#### [SHORT TASK A]
Answer these questions about the AWS cost thread:
(i) How many EC2 instances does the employer's AWS footprint in the jozzas post include?
(ii) What rough savings does the all_usernames post say buying reserved capacity will bring?
(iii) Which S3 storage option does the same post recommend where appropriate?

I think an open source baseline would demonstrate you could do the
customization, but with that kind of savings you have the opportunity to do
this full time as a consultant, open source or not!

------
atsaloli
If I had to significantly reduce my AWS cost, I'd turn to Corey Quinn of "Last
Week in AWS" ([https://lastweekinaws.com](https://lastweekinaws.com)) who
fixes AWS bills for a living
[https://www.linkedin.com/in/coquinn](https://www.linkedin.com/in/coquinn)

------
jozzas
My employer's AWS footprint is 5000+ EC2 instances. We use CloudHealth for:

\- Reserved Instance recommendations & purchasing - typically 12 month partial
upfront

\- CPU, Mem, Disk stats pushed up for EC2 & EBS to identify wastage & generate
rightsizing recommendations

\- Reports generated that go to management of "Optimization Opportunities" in
$ for all areas that report to them (this one has the greatest effect in
getting things actioned)

\- Regular reports also go direct to application owners of potential
optimisations on EC2, EBS, config, unused ELB, old snapshots, etc.

We also have a tool that starts and stops instances for people based on a
schedule tag, which saves us a LOT of money. We report on people not using it
for dev / test / uat.

------
all_usernames
It would be useful to know your workload or primary services used (EC2,
CloudFront, RDS, S3...) in order to point to advice.

My top 3:

\- Buy reserved EC2/RDS/Elasticache capacity - this can be done even with no
upfront payment, but you save more with up-front payment. This will save you
roughly 30-60%. \- Use spot instances. \- For S3, use Reduced Redundancy
storage where appropriate.

------
eb0la
1 - Do not run very large jobs on AWS spot instances only (specifically GPU
instances)

2 - If you have to run something large, make sure it can be paused and resumed
later.

3 - Run that job on the cheapest Spot/OnDemand instance you need.

4 - If the price is right on the other side of the spot/demand side, provision
a new machine, checkpoint the job, and restart.

------
jakozaur
I use CloudHealth: [http://cloudhealthtech.com/](http://cloudhealthtech.com/)

[https://www.slideshare.net/JacekMigda/how-to-squeeze-aws-
cos...](https://www.slideshare.net/JacekMigda/how-to-squeeze-aws-costs)

#### [SHORT TASK B]
Could you rescale the entries starting with the first line of the entries and going on through the line with "coord(507,100)"? Give every one of those lines again, requests included, but multiply each coordinate in the answers by 0.4 and round to whole numbers, with halves going up. Give only those lines.

Records for locating words and elements:
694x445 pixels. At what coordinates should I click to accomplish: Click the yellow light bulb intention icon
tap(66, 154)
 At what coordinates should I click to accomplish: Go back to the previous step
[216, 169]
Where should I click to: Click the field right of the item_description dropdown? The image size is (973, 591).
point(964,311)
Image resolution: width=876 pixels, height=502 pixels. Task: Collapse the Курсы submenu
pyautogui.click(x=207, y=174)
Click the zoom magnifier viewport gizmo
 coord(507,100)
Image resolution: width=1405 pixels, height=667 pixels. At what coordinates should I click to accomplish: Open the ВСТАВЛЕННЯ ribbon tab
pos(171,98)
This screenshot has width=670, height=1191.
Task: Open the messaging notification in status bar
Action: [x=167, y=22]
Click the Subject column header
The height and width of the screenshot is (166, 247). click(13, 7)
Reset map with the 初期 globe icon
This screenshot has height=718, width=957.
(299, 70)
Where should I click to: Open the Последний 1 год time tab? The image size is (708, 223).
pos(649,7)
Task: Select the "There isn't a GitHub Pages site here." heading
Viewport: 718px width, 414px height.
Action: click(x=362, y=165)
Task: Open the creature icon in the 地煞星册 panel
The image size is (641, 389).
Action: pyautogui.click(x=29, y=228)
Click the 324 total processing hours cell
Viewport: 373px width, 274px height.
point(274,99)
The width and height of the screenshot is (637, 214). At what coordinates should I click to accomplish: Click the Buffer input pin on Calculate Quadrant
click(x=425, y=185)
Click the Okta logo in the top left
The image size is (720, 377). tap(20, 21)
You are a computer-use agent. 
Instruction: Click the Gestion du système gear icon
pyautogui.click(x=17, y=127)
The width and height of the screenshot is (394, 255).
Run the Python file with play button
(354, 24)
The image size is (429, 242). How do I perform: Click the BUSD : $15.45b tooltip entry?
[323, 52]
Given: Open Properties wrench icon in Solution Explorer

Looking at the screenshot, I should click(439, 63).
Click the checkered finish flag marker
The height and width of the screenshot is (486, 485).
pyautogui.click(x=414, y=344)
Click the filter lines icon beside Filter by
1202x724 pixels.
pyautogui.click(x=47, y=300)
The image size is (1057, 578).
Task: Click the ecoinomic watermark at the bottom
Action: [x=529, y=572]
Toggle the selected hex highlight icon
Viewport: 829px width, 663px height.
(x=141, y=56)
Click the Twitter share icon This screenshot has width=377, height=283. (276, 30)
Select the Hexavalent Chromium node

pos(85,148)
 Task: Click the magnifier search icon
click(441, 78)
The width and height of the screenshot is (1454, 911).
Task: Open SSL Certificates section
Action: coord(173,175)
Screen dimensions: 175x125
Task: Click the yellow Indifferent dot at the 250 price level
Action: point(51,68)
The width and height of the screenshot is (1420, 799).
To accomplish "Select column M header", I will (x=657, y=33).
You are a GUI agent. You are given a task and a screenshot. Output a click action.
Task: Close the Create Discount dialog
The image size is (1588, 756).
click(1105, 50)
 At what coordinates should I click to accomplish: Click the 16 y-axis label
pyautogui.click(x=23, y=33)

#### [FULL RESPONSE A]
(i) 5000+ EC2 instances.
(ii) Roughly 30-60%.
(iii) Reduced Redundancy storage.

#### [FULL RESPONSE B]
694x445 pixels. At what coordinates should I click to accomplish: Click the yellow light bulb intention icon
tap(26, 62)
 At what coordinates should I click to accomplish: Go back to the previous step
[86, 68]
Where should I click to: Click the field right of the item_description dropdown? The image size is (973, 591).
point(386,124)
Image resolution: width=876 pixels, height=502 pixels. Task: Collapse the Курсы submenu
pyautogui.click(x=83, y=70)
Click the zoom magnifier viewport gizmo
 coord(203,40)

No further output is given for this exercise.